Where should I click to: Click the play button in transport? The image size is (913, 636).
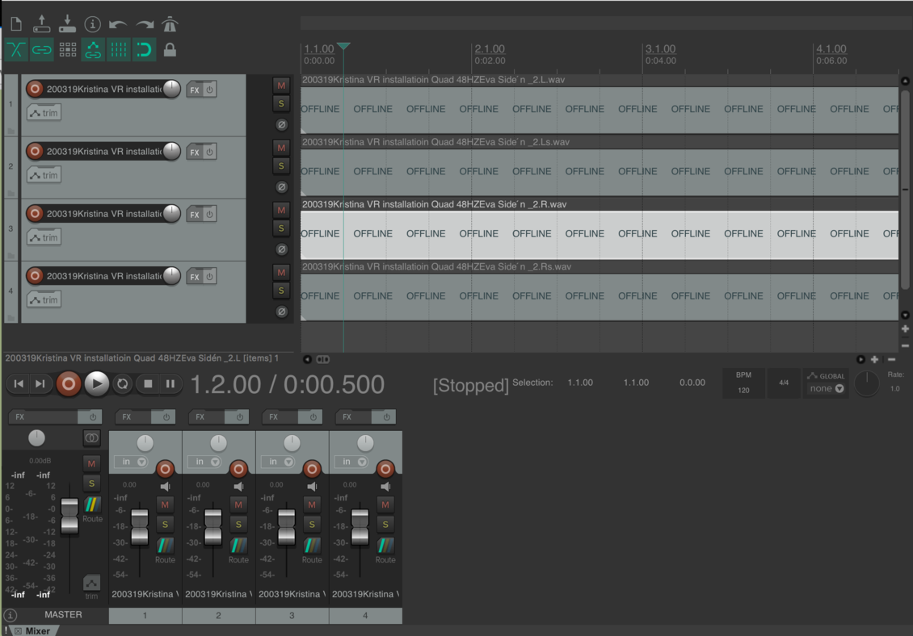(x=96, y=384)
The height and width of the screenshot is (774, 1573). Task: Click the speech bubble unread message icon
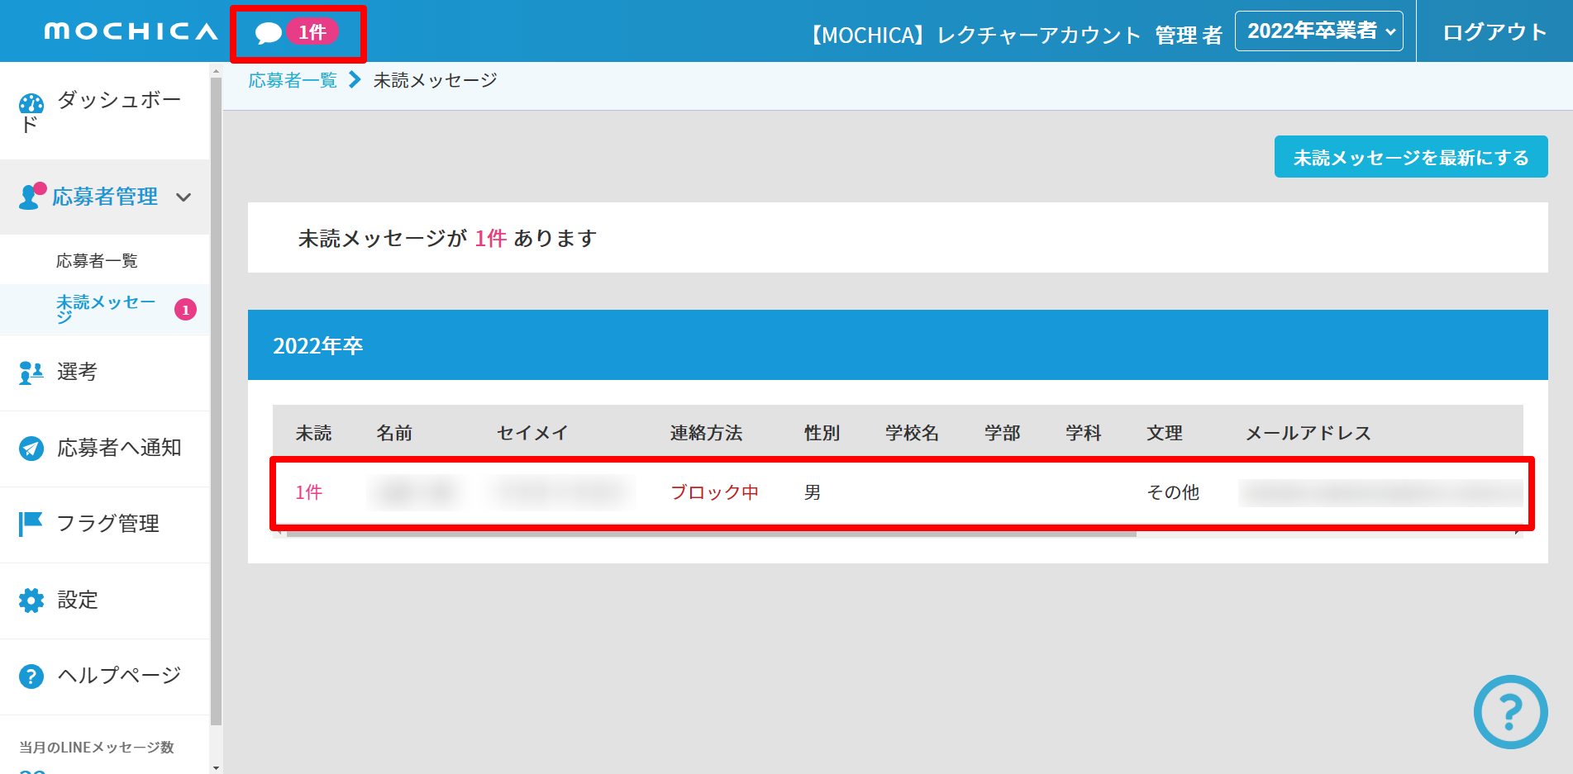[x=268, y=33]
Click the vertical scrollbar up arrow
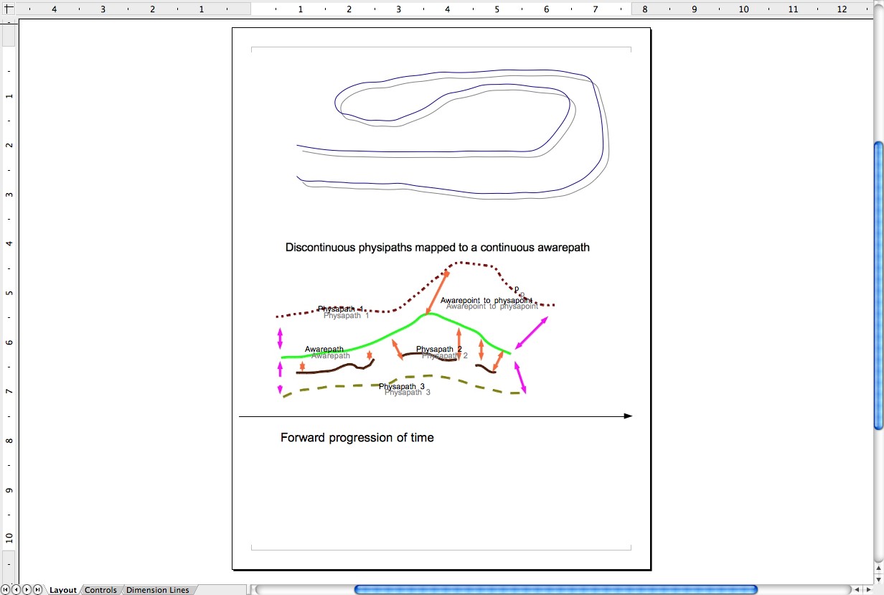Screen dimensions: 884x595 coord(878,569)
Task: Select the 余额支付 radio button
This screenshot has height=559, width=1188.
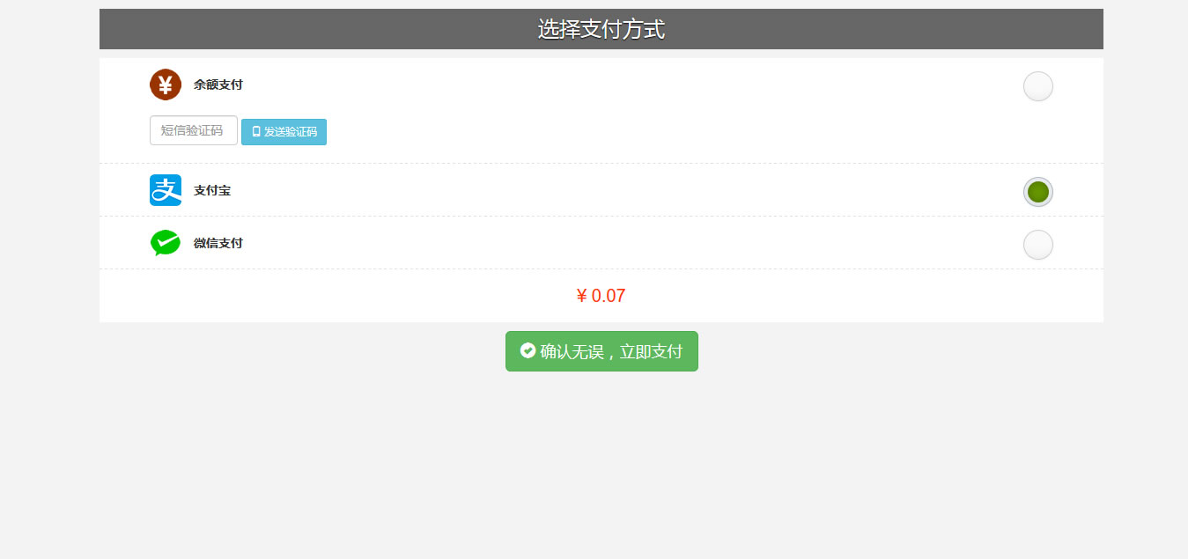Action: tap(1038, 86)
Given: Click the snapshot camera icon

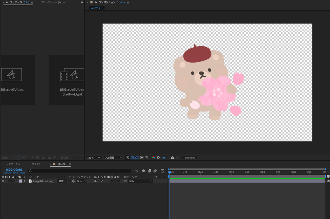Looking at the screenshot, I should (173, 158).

○ ○ ○

Task objective: Please output an exact repetition of the lines from the line containing "The height and" to the end of the records, both included, with no pictures and no additional text.

Solution below:
The height and width of the screenshot is (774, 1573). Task: Click the speech bubble unread message icon
[x=268, y=33]
Click the vertical scrollbar up arrow
Screen dimensions: 884x595 coord(878,569)
Task: Select the 余额支付 radio button
This screenshot has height=559, width=1188.
Action: tap(1038, 86)
Given: Click the snapshot camera icon

Looking at the screenshot, I should (173, 158).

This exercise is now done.